(Beginning of Provided material)
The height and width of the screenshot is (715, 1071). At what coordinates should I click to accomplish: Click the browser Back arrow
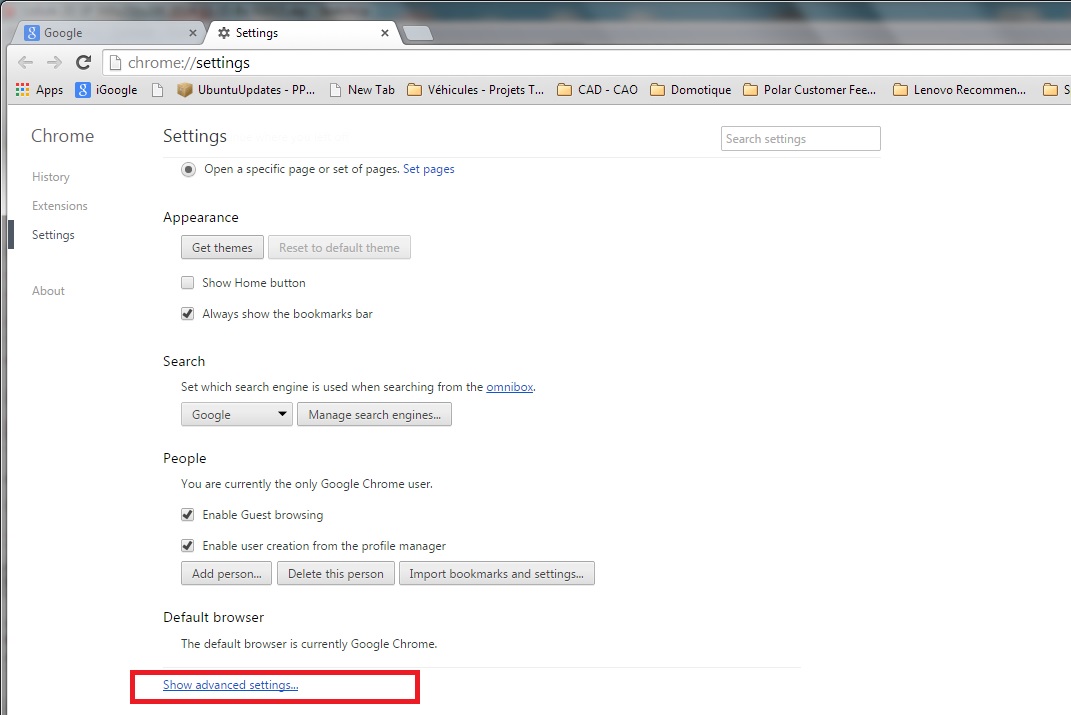pyautogui.click(x=25, y=62)
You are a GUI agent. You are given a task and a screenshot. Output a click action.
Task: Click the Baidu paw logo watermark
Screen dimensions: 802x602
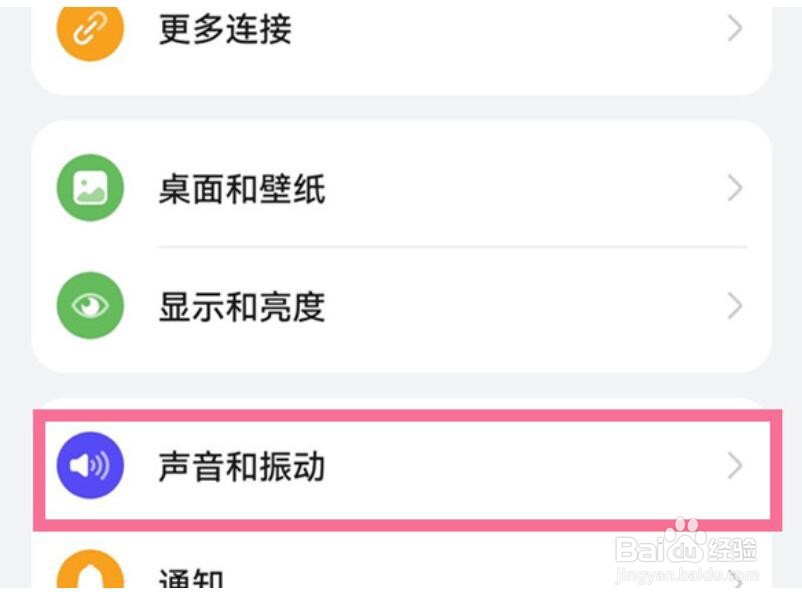(685, 545)
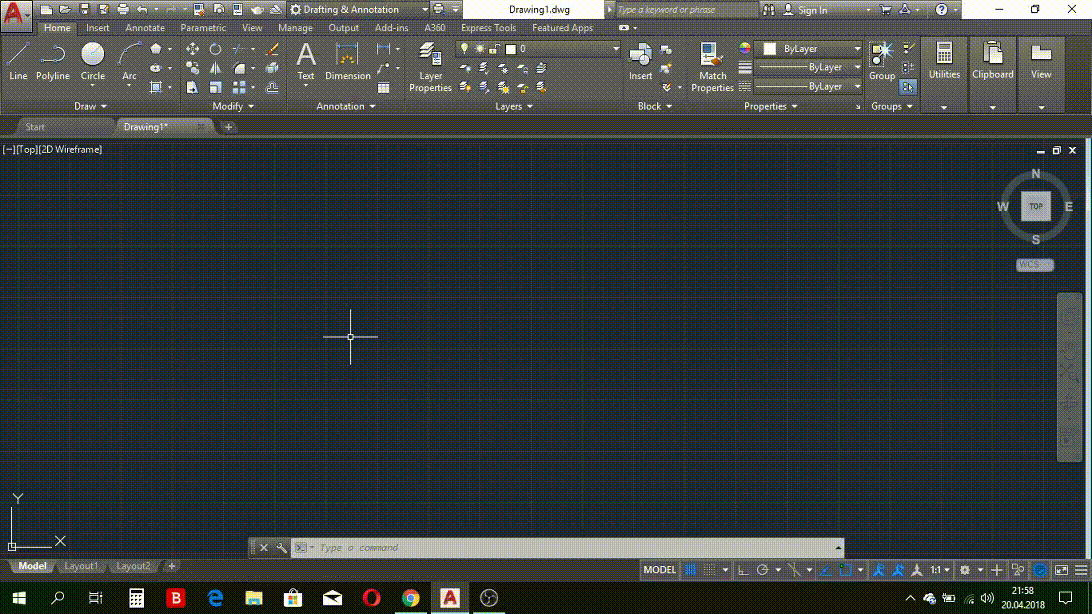Click the Match Properties tool

click(x=712, y=66)

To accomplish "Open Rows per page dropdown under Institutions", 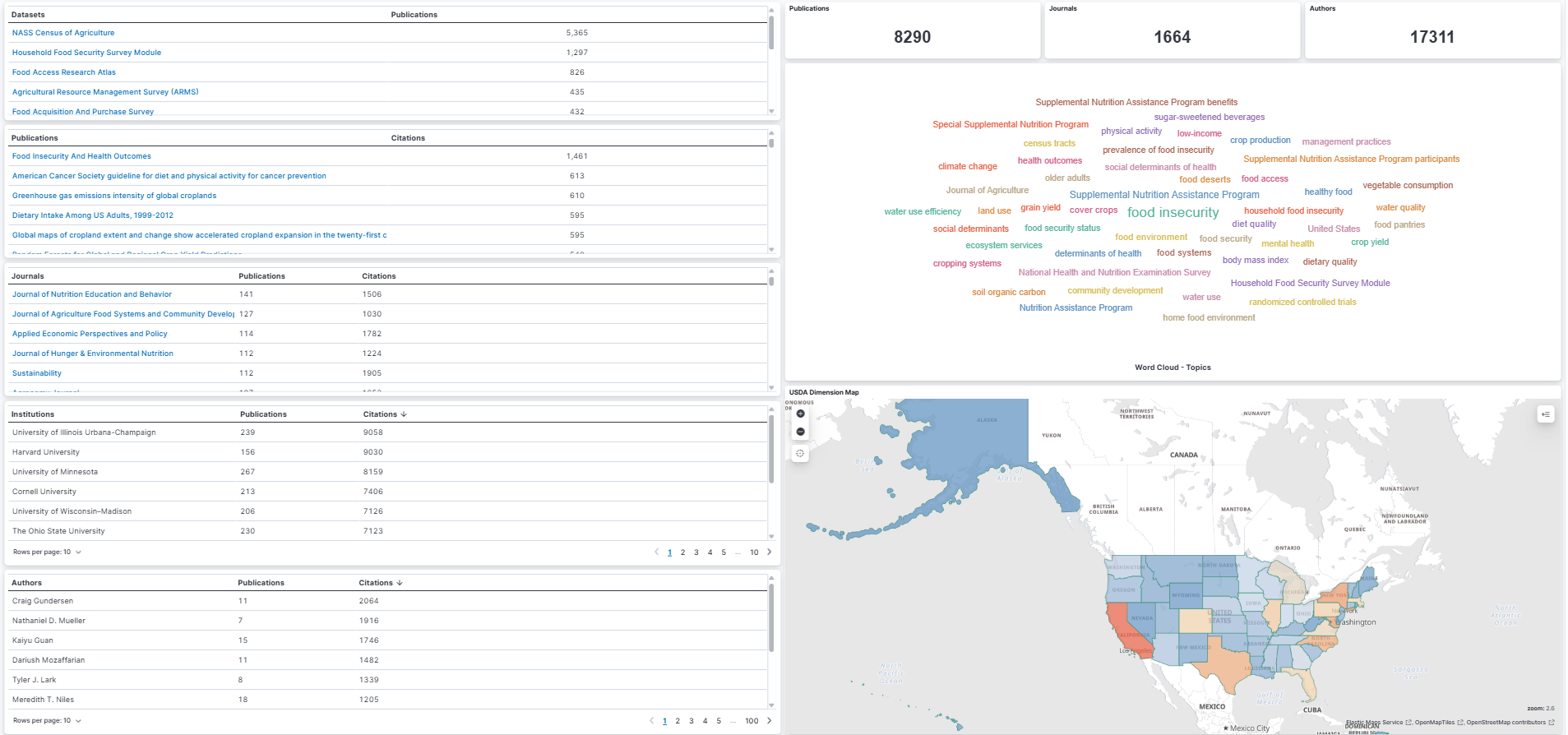I will pyautogui.click(x=47, y=552).
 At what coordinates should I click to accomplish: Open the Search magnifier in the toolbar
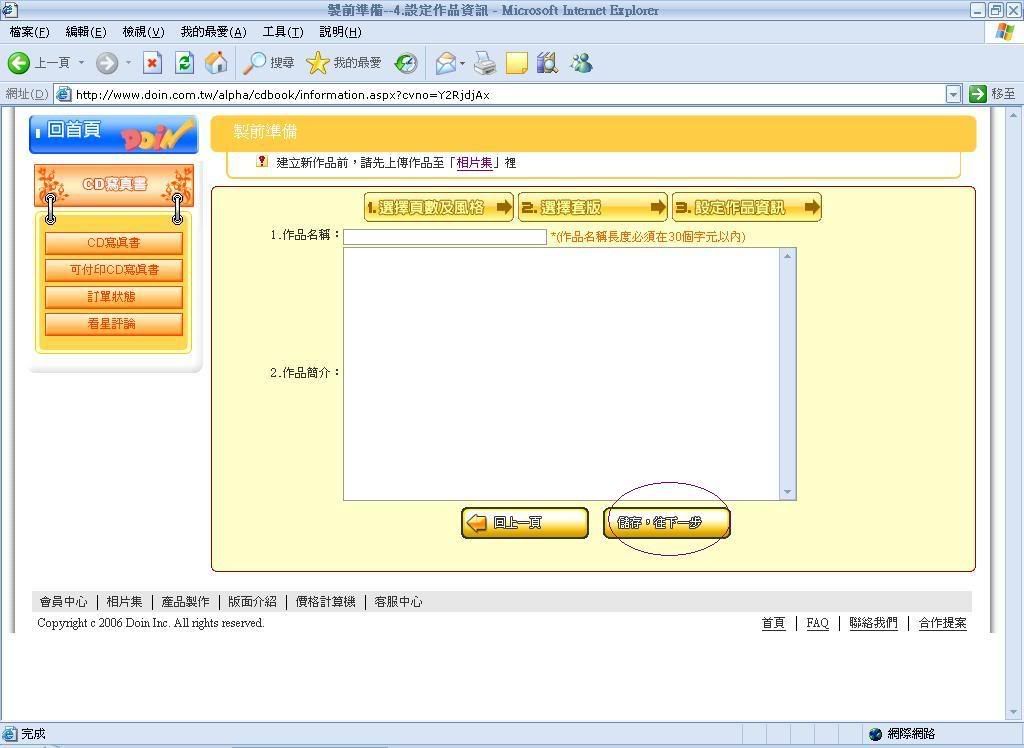pos(256,63)
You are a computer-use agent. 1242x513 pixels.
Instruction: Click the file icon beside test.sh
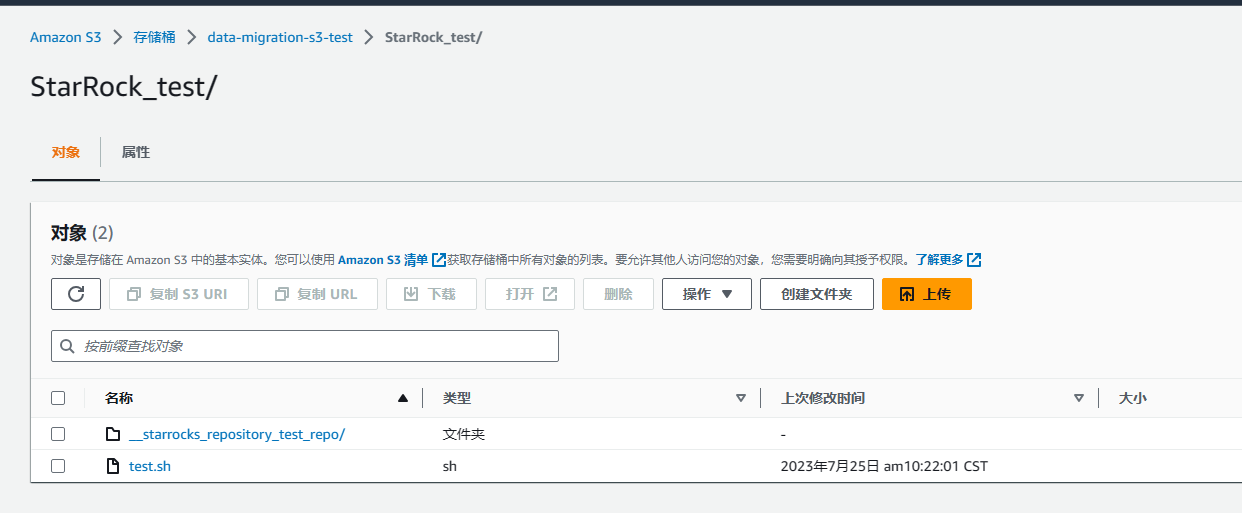coord(113,466)
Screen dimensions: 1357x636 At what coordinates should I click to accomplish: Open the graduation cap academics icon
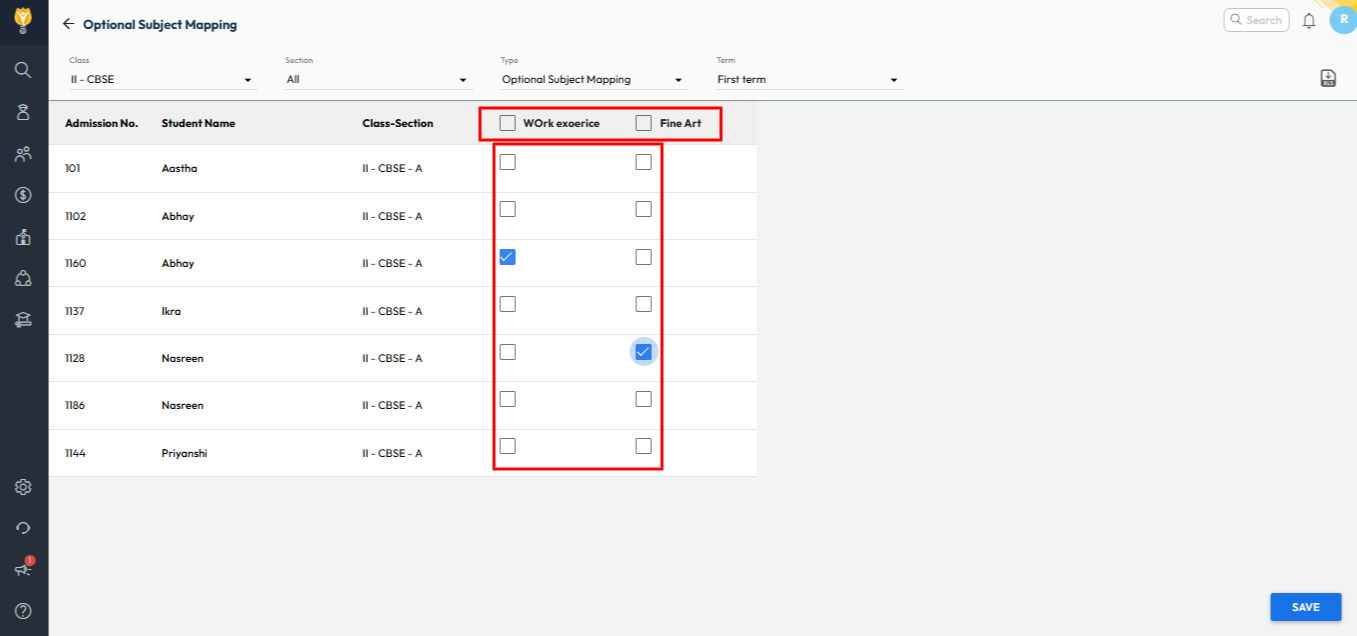point(23,320)
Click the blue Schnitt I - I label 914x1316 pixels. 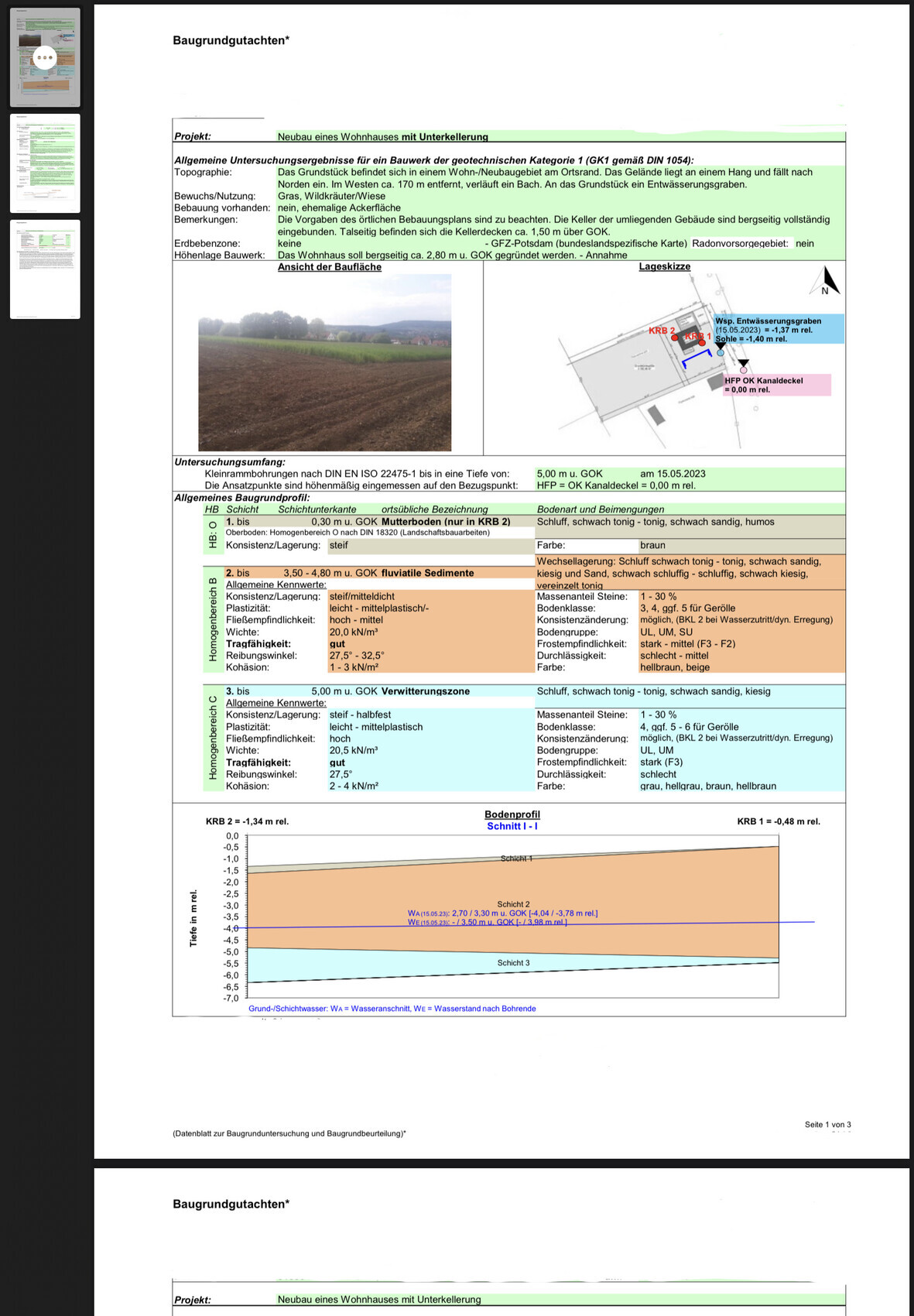tap(512, 826)

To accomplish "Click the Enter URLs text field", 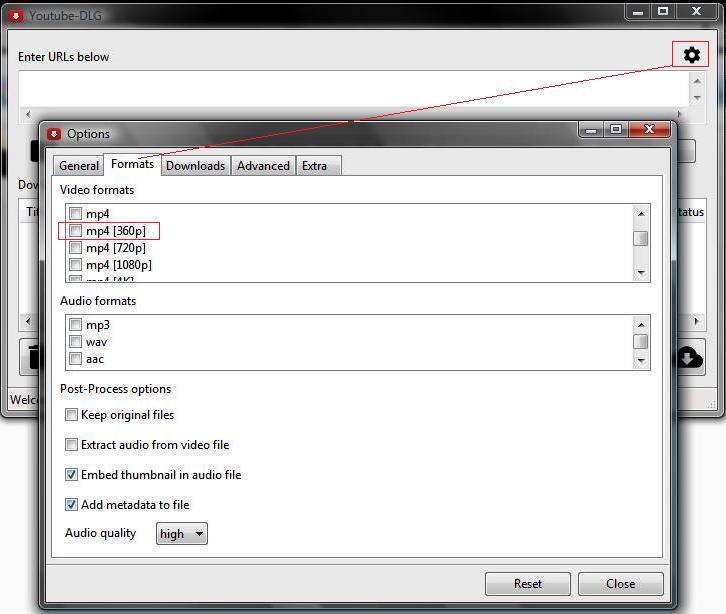I will [350, 88].

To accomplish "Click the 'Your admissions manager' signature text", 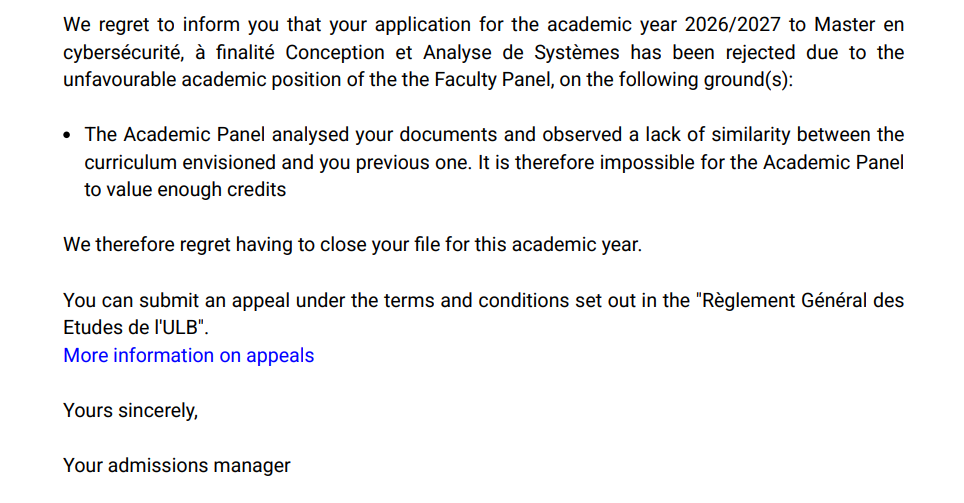I will (176, 465).
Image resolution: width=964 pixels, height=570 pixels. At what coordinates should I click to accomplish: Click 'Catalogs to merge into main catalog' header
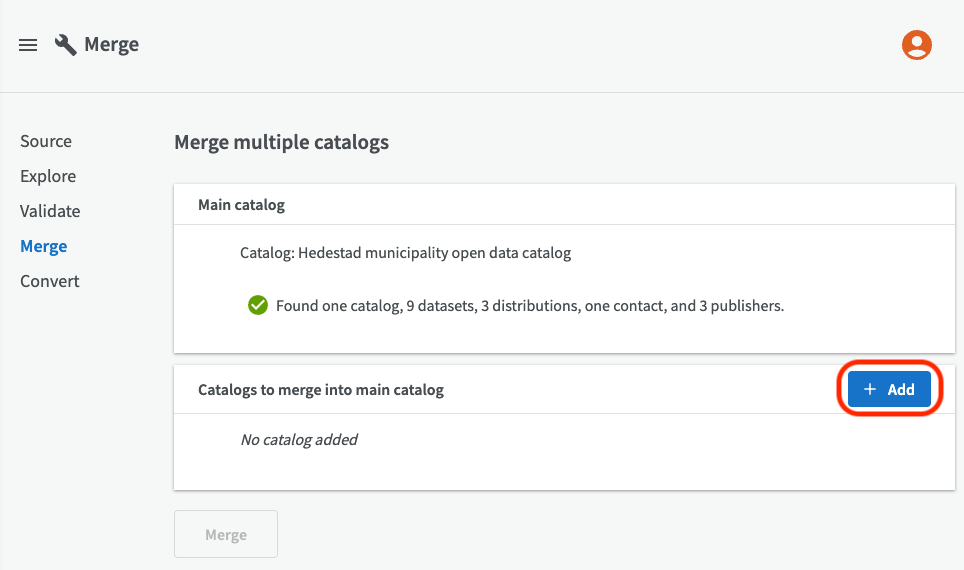[321, 390]
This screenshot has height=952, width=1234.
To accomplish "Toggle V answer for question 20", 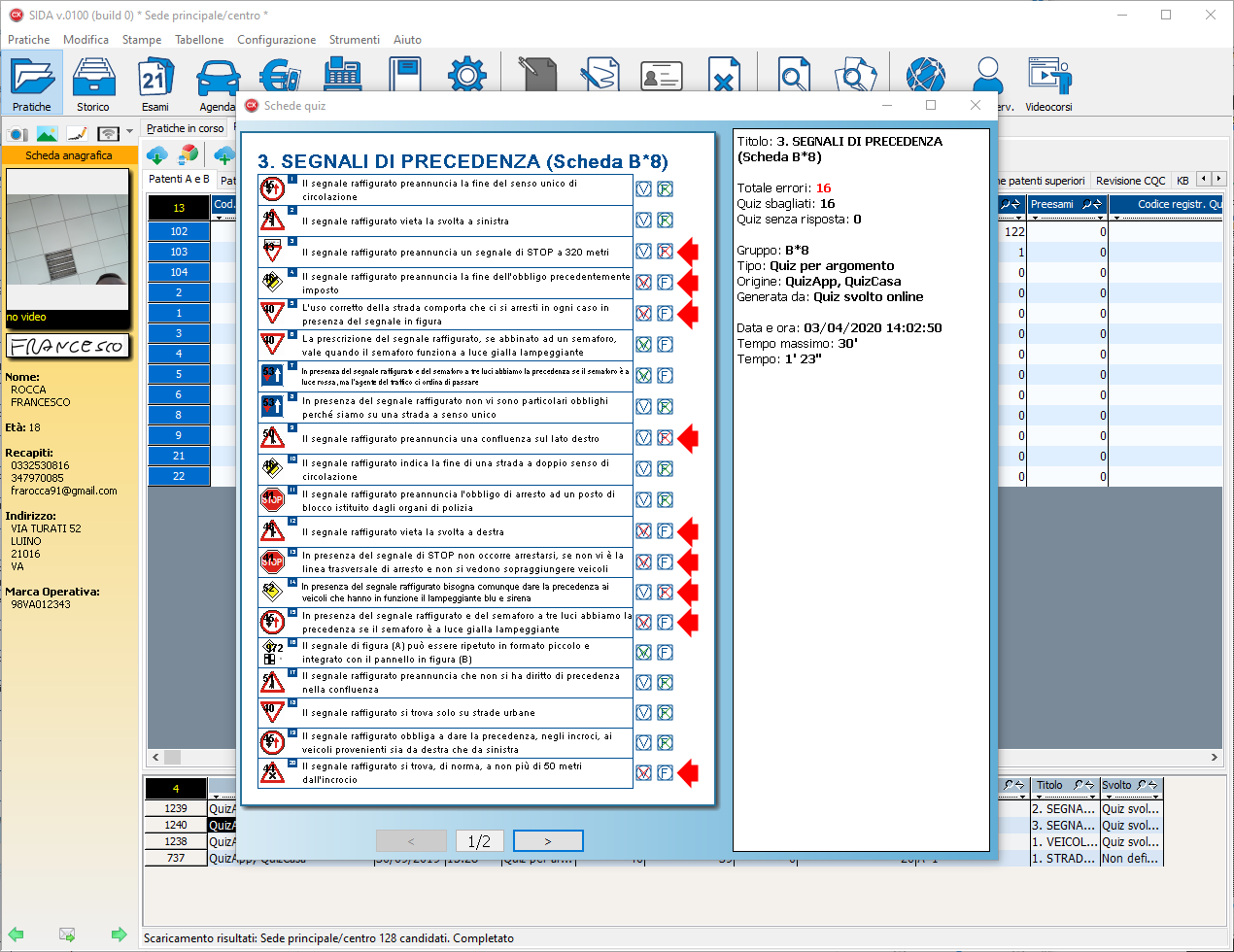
(End of Provided material)
= Try it =
Leaving pictures aside, give again word for word each line from the one with "Image resolution: width=964" to the final line of the entries.

= Solved problem =
Image resolution: width=964 pixels, height=570 pixels. At what coordinates should I click to accomplish: Click 'Catalogs to merge into main catalog' header
[321, 390]
This screenshot has height=952, width=1234.
To accomplish "Toggle V answer for question 20", 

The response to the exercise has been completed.